Why create habitat in your yard? Because when you interact with other living things you have a better understanding of yourself. Sounds a bit heavy-handed, but I believe it. 

A backyard with habitat attracts native species. Today a red-tailed hawk watched me trying to apprehend a pocket gopher. Check out video of our resident Bewick's wrens, valley carpenter bees, lizards, grasshoppers and red jumping spider.

this younger male is small by comparison and still in velvet
Living in a metropolitan area, my interactions with large animals come when I'm off hiking or traveling. This summer I had an amazing encounter with a bull Roosevelt elk (Cervus elaphus roosevelti). He was right off a heavily trafficked trail in Redwoods National Park, but few people noticed him. The Roosevelt elk is the largest subspecies of elk surviving in North America and this male was huge, the size of a large horse. He stood 5 foot to the shoulder, with a long neck, and antlers that reached 3-4 feet up from his head.

Bull Roosevelt elk average a 16-year life span in the wild. The older the male the larger and more branched his antlers. Elk antlers are a renewable resource; they drop off after the breeding season and are grown anew the following year.

The older male shown here is just entering the rut, or breeding season. While the antlers are growing they are covered with a thin layer of tissue and are vascular, blood flows through the bony growth. As the breeding season approaches in the fall, antlers stop growing. Blood stops flowing through the antler and thin skin layer. The tissue covering dries up and the bull rubs his antlers against bushes and other vegetation to remove the velvety covering. Here you can see that this male has been removing velvet that still had some vascular circulation; his antlers appear bloody. 

With the beginning of the rut, male elk are filled with testosterone. Breeding and competing for females take priority over any other activity, even eating. Few males remain the dominant or top breeding male for more than a season. A top male will frequently be so worn out by the end of the rut that he does not have the energy reserves to survive the winter.

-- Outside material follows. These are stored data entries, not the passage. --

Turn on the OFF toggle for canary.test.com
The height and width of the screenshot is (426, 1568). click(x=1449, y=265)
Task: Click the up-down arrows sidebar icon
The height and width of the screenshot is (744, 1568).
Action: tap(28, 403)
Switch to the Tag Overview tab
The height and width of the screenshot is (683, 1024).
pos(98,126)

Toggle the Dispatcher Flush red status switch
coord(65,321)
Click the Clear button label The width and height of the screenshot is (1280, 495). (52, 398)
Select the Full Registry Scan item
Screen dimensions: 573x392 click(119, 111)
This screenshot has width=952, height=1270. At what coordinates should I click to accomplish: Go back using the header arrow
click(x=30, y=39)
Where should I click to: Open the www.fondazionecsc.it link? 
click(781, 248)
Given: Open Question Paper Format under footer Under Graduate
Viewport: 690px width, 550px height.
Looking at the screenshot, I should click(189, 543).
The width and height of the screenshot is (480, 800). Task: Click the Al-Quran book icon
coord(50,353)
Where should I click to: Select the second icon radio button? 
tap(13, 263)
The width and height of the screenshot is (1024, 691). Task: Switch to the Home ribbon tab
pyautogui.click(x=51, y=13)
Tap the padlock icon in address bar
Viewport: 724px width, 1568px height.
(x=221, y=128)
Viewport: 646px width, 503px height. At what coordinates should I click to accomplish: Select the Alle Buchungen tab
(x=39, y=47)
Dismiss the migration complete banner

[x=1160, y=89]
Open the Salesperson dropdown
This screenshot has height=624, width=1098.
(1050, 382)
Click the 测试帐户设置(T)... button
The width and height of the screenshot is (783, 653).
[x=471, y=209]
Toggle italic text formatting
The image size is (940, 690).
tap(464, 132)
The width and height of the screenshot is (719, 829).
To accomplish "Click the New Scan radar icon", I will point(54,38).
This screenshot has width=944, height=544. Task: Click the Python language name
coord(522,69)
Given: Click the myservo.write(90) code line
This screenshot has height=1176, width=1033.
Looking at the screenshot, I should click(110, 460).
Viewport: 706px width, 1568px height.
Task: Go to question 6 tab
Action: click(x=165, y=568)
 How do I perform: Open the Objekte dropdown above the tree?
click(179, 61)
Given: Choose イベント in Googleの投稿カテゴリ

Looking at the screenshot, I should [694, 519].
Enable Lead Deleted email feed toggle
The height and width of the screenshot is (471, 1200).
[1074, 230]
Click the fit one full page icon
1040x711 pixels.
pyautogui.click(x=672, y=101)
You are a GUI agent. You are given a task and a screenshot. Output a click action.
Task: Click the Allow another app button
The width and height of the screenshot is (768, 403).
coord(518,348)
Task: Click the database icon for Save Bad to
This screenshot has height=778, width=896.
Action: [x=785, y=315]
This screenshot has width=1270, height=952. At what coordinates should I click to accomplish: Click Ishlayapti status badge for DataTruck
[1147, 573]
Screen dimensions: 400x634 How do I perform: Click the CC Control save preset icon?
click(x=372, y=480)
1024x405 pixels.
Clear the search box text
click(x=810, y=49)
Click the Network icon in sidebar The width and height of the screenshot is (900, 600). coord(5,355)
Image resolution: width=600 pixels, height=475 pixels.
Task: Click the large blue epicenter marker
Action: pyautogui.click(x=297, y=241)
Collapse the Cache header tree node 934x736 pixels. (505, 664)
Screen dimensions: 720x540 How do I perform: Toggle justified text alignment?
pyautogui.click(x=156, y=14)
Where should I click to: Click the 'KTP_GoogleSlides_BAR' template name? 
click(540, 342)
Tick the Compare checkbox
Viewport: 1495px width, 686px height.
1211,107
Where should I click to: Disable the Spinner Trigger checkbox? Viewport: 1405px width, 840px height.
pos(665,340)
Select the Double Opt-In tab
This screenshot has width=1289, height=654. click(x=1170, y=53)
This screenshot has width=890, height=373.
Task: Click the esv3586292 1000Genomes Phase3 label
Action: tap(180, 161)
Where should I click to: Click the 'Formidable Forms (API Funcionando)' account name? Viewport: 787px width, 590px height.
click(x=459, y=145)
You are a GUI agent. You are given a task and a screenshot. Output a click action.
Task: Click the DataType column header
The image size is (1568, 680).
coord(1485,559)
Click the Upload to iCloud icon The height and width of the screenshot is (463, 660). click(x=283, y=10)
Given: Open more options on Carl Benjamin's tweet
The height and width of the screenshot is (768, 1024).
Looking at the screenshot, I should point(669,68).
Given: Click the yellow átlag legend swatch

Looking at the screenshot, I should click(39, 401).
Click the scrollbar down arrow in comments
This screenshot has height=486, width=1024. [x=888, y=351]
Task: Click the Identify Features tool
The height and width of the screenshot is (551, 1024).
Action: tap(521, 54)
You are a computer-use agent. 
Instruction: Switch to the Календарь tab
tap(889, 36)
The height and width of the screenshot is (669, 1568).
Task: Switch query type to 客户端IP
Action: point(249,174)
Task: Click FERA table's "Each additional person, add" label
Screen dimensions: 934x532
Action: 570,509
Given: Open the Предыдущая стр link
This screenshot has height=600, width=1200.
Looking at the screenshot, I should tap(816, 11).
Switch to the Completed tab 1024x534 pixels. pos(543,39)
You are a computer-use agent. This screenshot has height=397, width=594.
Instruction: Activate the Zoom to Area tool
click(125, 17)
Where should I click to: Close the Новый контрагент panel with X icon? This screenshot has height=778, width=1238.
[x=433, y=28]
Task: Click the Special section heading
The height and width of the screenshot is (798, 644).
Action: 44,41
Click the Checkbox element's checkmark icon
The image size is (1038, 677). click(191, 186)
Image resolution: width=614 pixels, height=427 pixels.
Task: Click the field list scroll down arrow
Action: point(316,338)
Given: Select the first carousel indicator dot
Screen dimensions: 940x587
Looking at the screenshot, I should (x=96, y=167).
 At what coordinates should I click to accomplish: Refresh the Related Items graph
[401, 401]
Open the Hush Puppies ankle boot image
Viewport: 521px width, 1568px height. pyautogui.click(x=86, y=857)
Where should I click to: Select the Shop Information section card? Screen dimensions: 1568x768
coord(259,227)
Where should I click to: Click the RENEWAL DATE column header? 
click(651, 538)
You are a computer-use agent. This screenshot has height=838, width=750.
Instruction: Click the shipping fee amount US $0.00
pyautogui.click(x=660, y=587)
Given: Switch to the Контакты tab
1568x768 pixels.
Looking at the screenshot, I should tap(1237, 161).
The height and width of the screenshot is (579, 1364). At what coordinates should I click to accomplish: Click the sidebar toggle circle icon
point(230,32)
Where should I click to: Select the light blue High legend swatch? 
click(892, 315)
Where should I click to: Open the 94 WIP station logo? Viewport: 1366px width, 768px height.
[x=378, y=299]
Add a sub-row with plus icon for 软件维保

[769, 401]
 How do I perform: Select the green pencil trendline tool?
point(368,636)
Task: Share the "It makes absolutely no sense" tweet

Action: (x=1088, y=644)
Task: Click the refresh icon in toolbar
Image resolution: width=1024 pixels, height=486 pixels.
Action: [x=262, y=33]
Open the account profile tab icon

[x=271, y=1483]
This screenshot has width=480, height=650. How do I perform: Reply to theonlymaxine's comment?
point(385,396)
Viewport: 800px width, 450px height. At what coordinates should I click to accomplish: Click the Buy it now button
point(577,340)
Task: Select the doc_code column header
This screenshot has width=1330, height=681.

two female elk with their calves at twilight
The Roosevelt elk is found only along the northwest coast from northern California, to Oregon and Washington, and on two Alaskan islands where they were introduced. The subspecies was named for President Theodore Roosevelt who created Olympic National Park in Washington state as a preserve for the 20 remaining members of this elk subspecies in the early 1900s. Today over 7,000 individual Roosevelt elk can be found across their range. They are another example of successful conservation, including well-managed hunting. Channel Island Fox.

This large member of the deer family plays an important role in clearing the forest understory. They help keep forests healthy by creating open space for other animals and encouraging the growth of young plants. Healthy elk populations, however, need predators. Let's keep our fingers crossed for the gray wolves making their way back into California and the mountain lions trying to maintain healthy numbers. 

In the mean time, make 2015 the year you make your backyard a habitat for native plants and wildlife.